Hurence / logisland

Scalable stream processing platform for advanced realtime analytics on top of Kafka and Spark. LogIsland also supports MQTT and Kafka Streams (Flink being in the roadmap). The platform does complex event processing and is suitable for time series analysis. A large set of valuable ready to use processors, data sources and sinks are available.
https://logisland.github.io
Other
110 stars 28 forks source link

Strip URL query parameters processeur #567

Closed MiniPlayer closed 3 years ago

MiniPlayer commented 3 years ago

Description

The field containing the URL value of the visited website MAY contain a set of query parameters. The following query parameters are undesired (btw the list might evolve):

The presence of the query parameters prevent from processing efficiently the URL in client application. For instance they introduce noise while doing segmentation per visited page. Indeed the same visited page may be considered as 2 different pages for instance.

Needs

Therefore it is asked to be able to build a new field out of a URL value, cleaned from a customizable set of undesired query parameters.

MiniPlayer commented 3 years ago

The name of the processor will be URLCleaner to be like URLDecoder. I suggest two solutions :

conf1 :

url.fields : [comma separated list]            required
param.names : [comma separated list]   required
new.url.fields : [comma separated list]    par defaut la même chose que "url.fields"

--- Required tasks ---
(a) Copy out the logisland issue thread word for word, from "Strip URL query" down to "pages for instance.".
(b) What name does the logisland issue thread propose for the new processor?

--- Collected data ---
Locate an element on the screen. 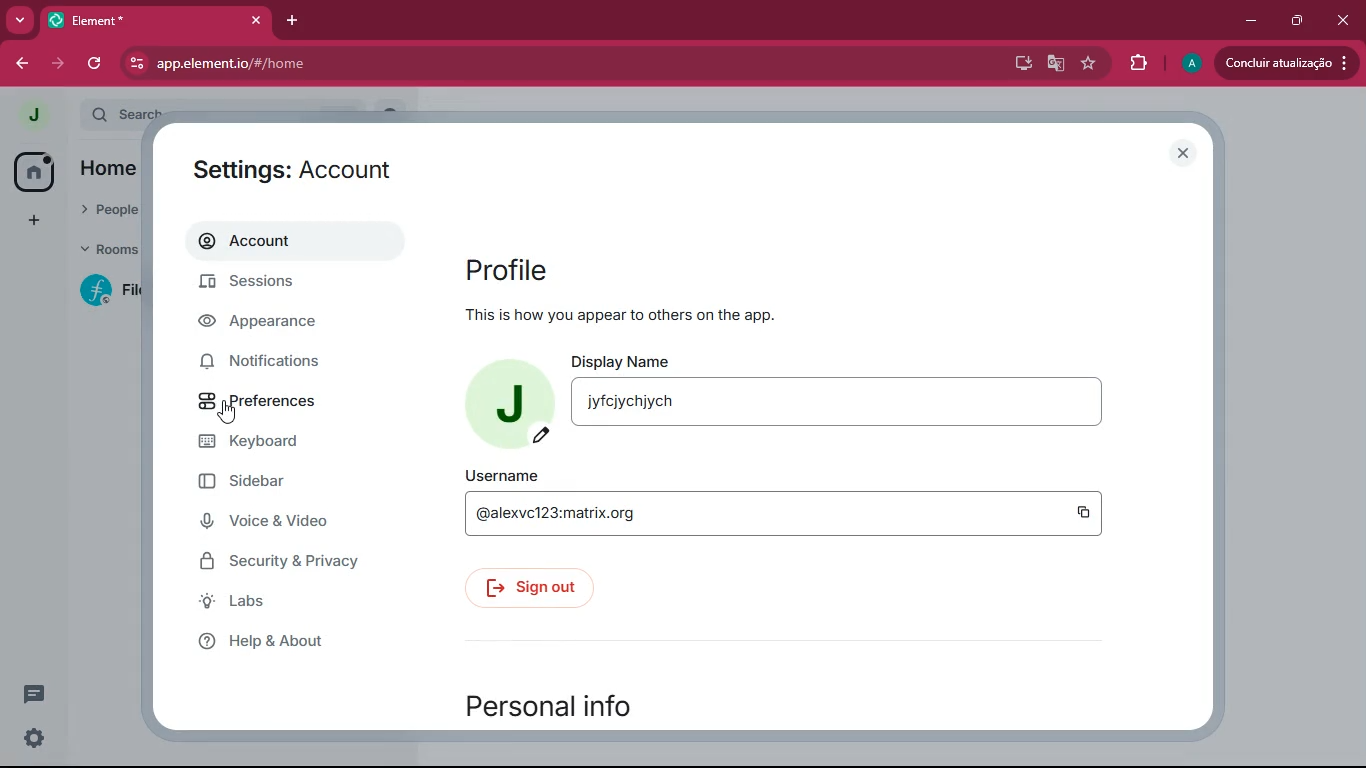 The height and width of the screenshot is (768, 1366). profile is located at coordinates (523, 266).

--- Responses in order ---
(a)
Strip URL query parameters processeur #567

Closed MiniPlayer closed 3 years ago

MiniPlayer commented 3 years ago

Description

The field containing the URL value of the visited website MAY contain a set of query parameters. The following query parameters are undesired (btw the list might evolve):

The presence of the query parameters prevent from processing efficiently the URL in client application. For instance they introduce noise while doing segmentation per visited page. Indeed the same visited page may be considered as 2 different pages for instance.

(b) URLCleaner